Edge: THE COMPUTATIONAL UNIVERSE

But now let's turn to this other metaphor, which I want help from Marvin with. Now the monkeys are not typing into a typewriter, but into a computer keyboard. Let's suppose this computer is accepting what the monkeys are typing as instructions to perform computational tasks. This means that, for instance, because there are short programs for producing the digits of pi you don't need that many monkeys typing for that long until all of a sudden pi is being produced by the computer. If you got a monkey that's managed to produce a program to produce a dime, then all it has to do is hit return and it's got two dimes, right? Monkeys are probably pretty good at hitting return. There's a nice theory associated with this called algorithmic information theory, which says that if you've got monkeys typing into a computer the fact is that anything that can be realistically described by a mathematical equation, by a computer computing things, will at some point show up for these monkeys. In the monkey-typing-into-the-computer universe, all sorts of complex things arise naturally by the natural evolution of the universe.

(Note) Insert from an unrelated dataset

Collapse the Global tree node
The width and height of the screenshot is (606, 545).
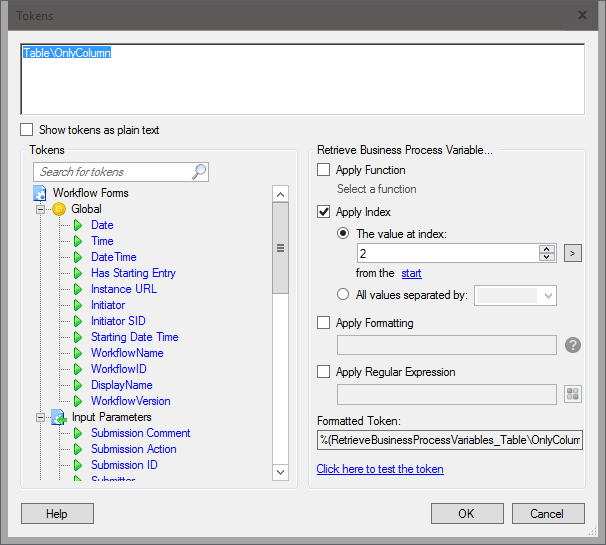click(41, 209)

I would suggest, merely as a metaphor here, but also as the basis for a scientific program to investigate the computational capacity of the universe, that this is also a reasonable explanation for why the universe is complex. It gets programmed by little random quantum fluctuations, like the same sorts of quantum fluctuations that mean that our galaxy is here rather than somewhere else. According to the standard model billions of years ago some little quantum fluctuation, perhaps a slightly lower density of matter, maybe right where we're sitting right now, caused our galaxy to start collapsing around here. It was just a little quantum fluctuation, but it programmed the universe and it's important for where we are, because I'm very glad to be here and not billions of miles away in outer space. Similarly, another famous little quantum fluctuation that programs you is the exact configuration of your DNA. The program takes strands of DNA from your mother and from your father, splits them up, and wires them together, recombines them. This is a process that has lots of randomness in it, as you know if you have siblings. If you trace that randomness down, you find that that randomness is actually arising from little quantum fluctuations, which masquerade as thermal and chemical fluctuations. Your genes got programmed by quantum fluctuation. There's nothing wrong with that, nothing to be ashamed of — that's just the way things are. Your genes are very important to you, and they themselves form a kind of program for your life, and how your body functions.

In this metaphor we actually have a picture of the computational universe, a metaphor which I hope to make scientifically precise as part of a research program. We have a picture for how complexity arises, because if the universe is computationally capable, maybe we shouldn't be so surprised that things are so entirely out of control.